Vous avez fait preuve d’ouverture et de dialogue avec la religion musulmane à la suite de l’assassinat du Père Jacques Hamel. Comment percevez-vous leur fermeture vis-à-vis des autres religions ?
Après l’attentat du Père Hamel, j’ai pu témoigner auprès de la communauté musulmane que nous voulions les aimer, même si quelques-uns de leurs membres sont devenus des assassins. Ce n’est pas toujours facile.
Les frères de la Fraternité Saint-Pie X n’ont pas vécu cela, alors ils sont dans la peur. Une peur qui peut être juste.
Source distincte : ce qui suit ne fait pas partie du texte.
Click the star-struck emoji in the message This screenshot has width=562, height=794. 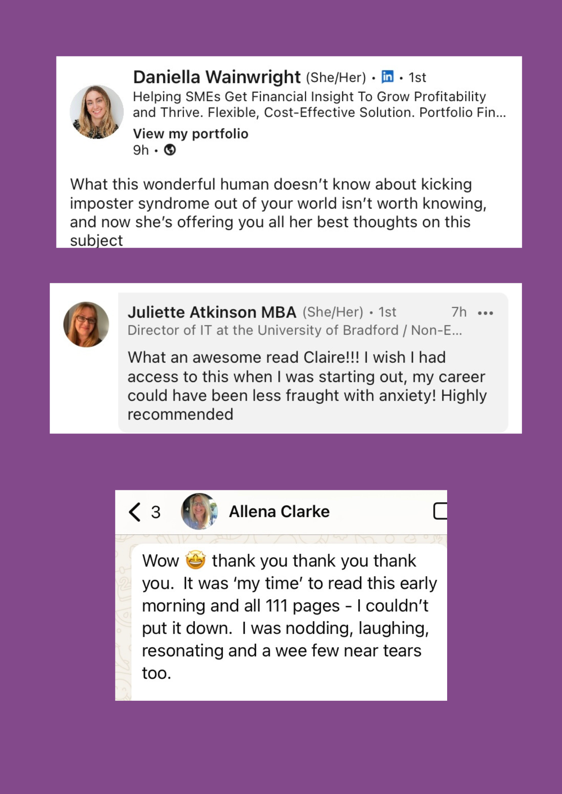(x=196, y=560)
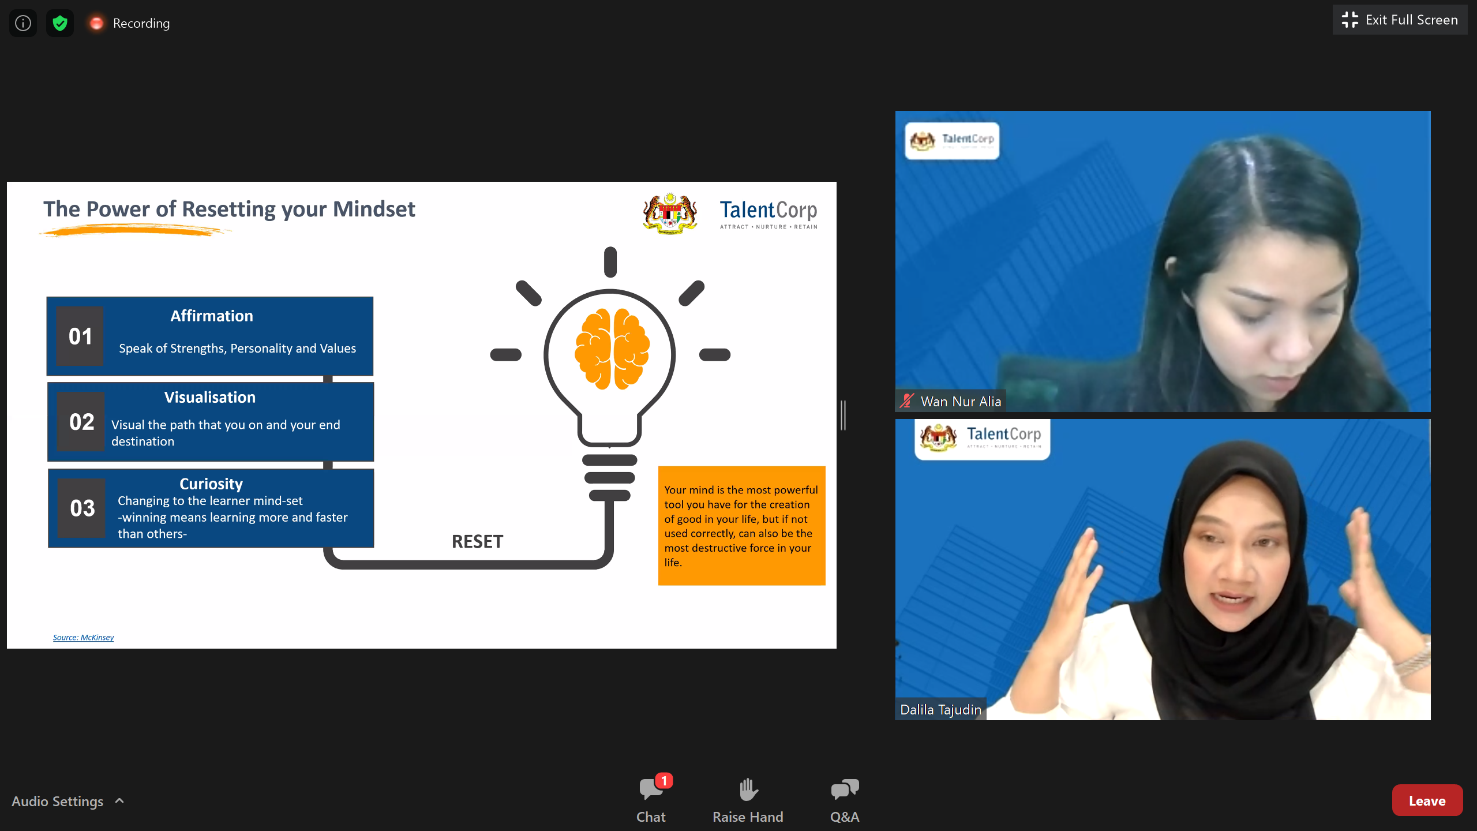Select the Q&A tab
Screen dimensions: 1477x831
pyautogui.click(x=845, y=800)
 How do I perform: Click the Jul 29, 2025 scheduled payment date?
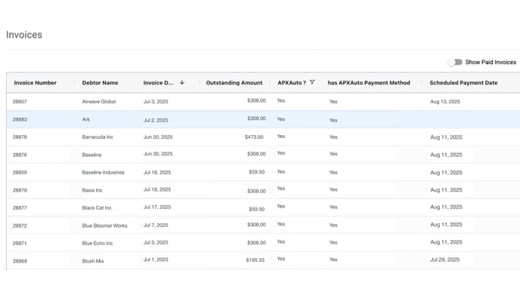pos(444,260)
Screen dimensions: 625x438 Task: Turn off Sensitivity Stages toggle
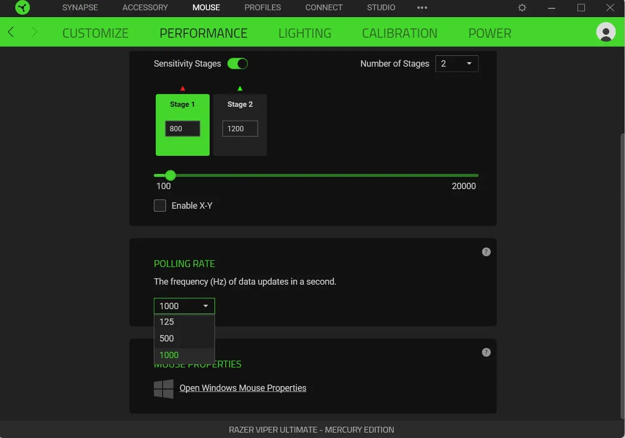click(x=238, y=64)
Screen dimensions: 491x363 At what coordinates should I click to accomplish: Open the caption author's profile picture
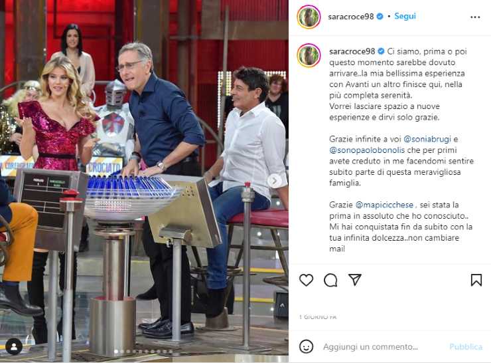(x=309, y=56)
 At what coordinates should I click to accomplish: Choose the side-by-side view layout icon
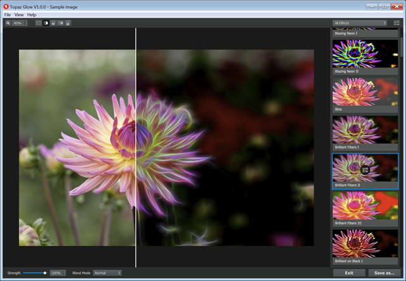point(60,23)
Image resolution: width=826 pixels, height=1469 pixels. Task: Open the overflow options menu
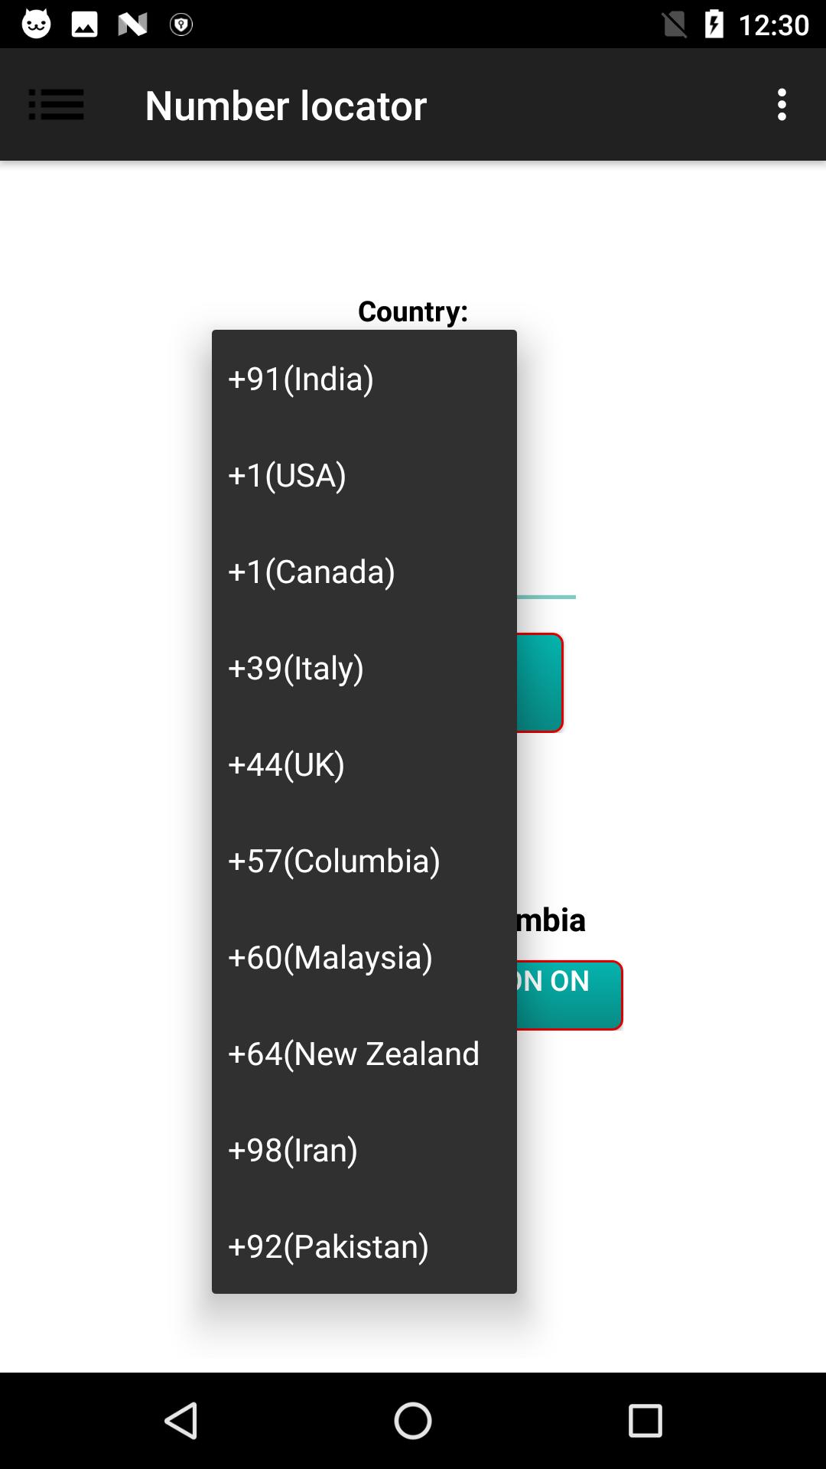(x=782, y=105)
Mais de fait, nous avons une vraie divergence de fond qui porte sur la manière dont nous sommes sauvés par Dieu. Nous sommes d’accord pour dire que Jésus sauve tous les hommes, mais eux considèrent qu’ils doivent devenir chrétien tout de suite. Moi, je dis que dans le salut, il faut absolument que la conscience de l’autre soit respectée. C’est un point théologique très compliqué. Je ne peux pas imposer le christianisme par des lois. Nous avons renoncé à un État confessionnel. Eux non.
Personnellement, je crois que les musulmans, à leur mort, seront sauvés par le Christ qui leur dira de venir. Je ne peux pas faire pression sur leur conscience. On a divergé sur le respect de l’intime conscience. C’est la liberté religieuse. Nous avons accepté que la société civile doit s’organiser de manière pluraliste et permettre à chaque communauté de suivre son chemin. Ils sont confortés dans leurs positions par le mauvais comportement de la société civile. Cela les renforce. Je veux le vivre avec eux. Je ne veux pas les diaboliser. J’espère dans mon cœur une réconciliation.